Nachdem Lucia den Tisch abgewischt hatte, zog sie sich eine Jacke an und folgte Kurt auf die Terrasse. Er saß auf der verwitterten Holzbank, grüßte sie mit einem Lächeln und deutete mit der Hand, sich neben ihn zu setzen. Sie schlüpfte aus ihren Schuhen, stieg auf die Bank, rutschte hinter seinen Rücken und umklammerte ihn von hinten. Er lachte, schnippte die Zigarette weg und nahm ihre Hände. „Was haben wir denn da? Jungfrauenhaut? Was wird der Drache wohl dazu sagen?“ Er machte fauchende Geräusche und knabberte an ihrem Unterarm, bis sie kreischte. Sie war nur ein wenig älter als seine eigene Tochter. Kurt zwickte das Mädchen wie ein kleiner Junge und lachte, als sie ihm mit dem Zeigefinger drohte. Susanne beobachtete Kurt und Lucia aus dem Wohnzimmer, während sie auf der Couch die Zeitung las. Sie wunderte sich über die Kindlichkeit des Mädchens, das schon Ende 20 war.

Roland warf die Unterlagen aufs Bett. Er fühlte sich blockiert. Oft half es ihm, an anderen Orten weiterzuarbeiten, die Perspektive zu wechseln, doch er hatte Bedenken, ob er diesen Fall befriedigend abschließen konnte. Er kaute an seinem linken Daumen. Die Zähne gruben sich ins Fleisch. Er betrachtete die Rötung und Schwellung der Haut, die sich vom übrigen Finger deutlich abhoben. Es beruhigte ihn zutiefst. Er setzte sich angezogen aufs Bett und nahm die Unterlagen zur Hand. Die Brille rutschte zur Nasenspitze, als er sich hinunterbeugte. Herr Professor, würde Susanne ihn nennen. Er hörte die Waschmaschine schleudern. Eine vergessene Münze schlug gegen die Trommel. Das Geräusch störte ihn. Es war schwer, Konzentration für aufmerksames Lesen aufzubringen. Die Akten langweilten ihn. Seine Arbeit langweilte ihn. Kunstgeschichte also statt Jus. Er dachte an das Mädchen, das heute seinen Nachmittag durcheinander brachte.

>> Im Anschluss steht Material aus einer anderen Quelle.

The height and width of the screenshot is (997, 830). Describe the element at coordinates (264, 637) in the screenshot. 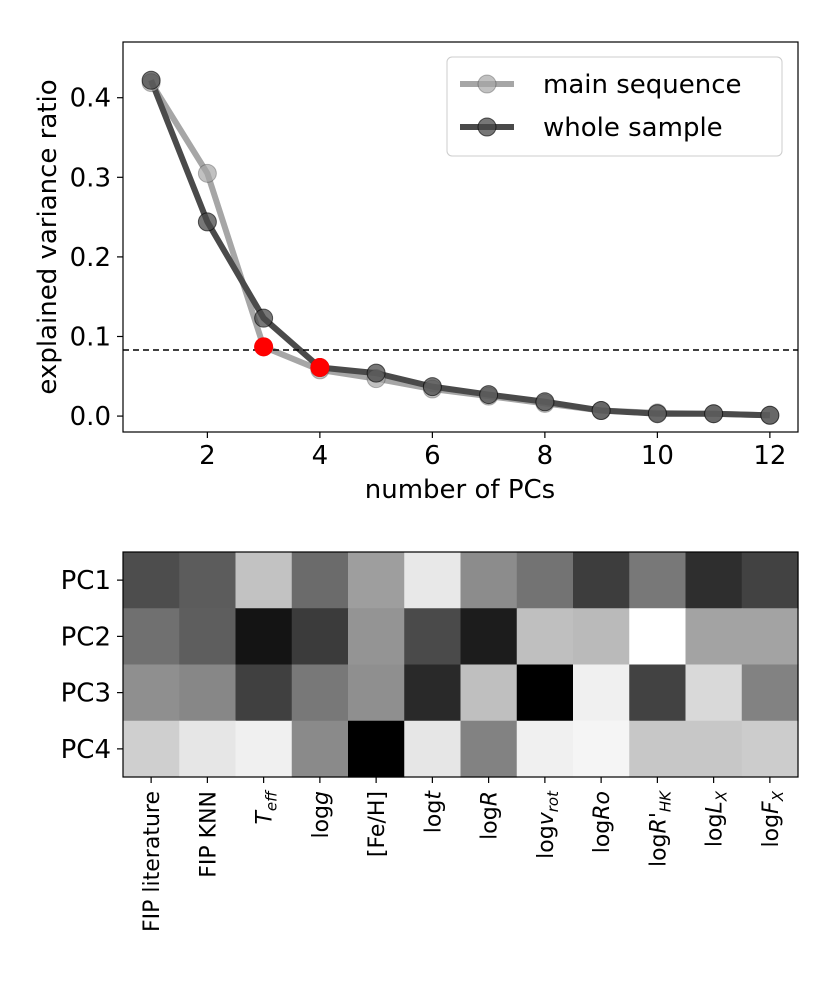

I see `heatmap-cell-pc2-teff` at that location.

Die Luft im Zimmer war stickig. Roland wurde müde. Er stand auf, streckte sich und ging zum Fenster. Als er die Vorhänge zur Seite schob, sah er im spiegelnden Glas einen weißen Fleck hinter sich. Er drehte sich erschrocken um. Lucia stand in seinem Zimmer. Er blieb stehen und blickte sie erstaunt an. Sie trägt ein weites T-Shirt, darunter ihre nackten braunen Beine. Die offenen Haare fallen auf die teils freien Schultern. Er bemerkt ihre Sommersprossen im Gesicht zum ersten Mal. Sommersprossen auch auf der linken Schulter, ihr Schlüsselbein deutlich sichtbar. Sie umfasst mit beiden Händen die Haare und dreht sie im Nacken zu einem Knoten, der gleich wieder aufspringt. Er neigt den Kopf, während er das Mädchen betrachtet. Roland entdeckt eine Narbe an ihrem Oberarm, die er berühren möchte. Sie weicht zurück. „Ich kann nicht schlafen.“ Sie beißt sich auf die Unterlippe. Roland denkt an Susanne. Lucia geht einen Schritt zurück, fasst mit den Händen den Saum des T-Shirts über Kreuz und zieht es in einer Bewegung über den Kopf. Ihr Gesicht verschwindet dahinter. Er sieht ihre Brüste, die unterschiedlich groß sind. Geweberisse auf den Hüften wie Flüsse. Er zieht sie an sich heran. Sie riecht nach Buttermais.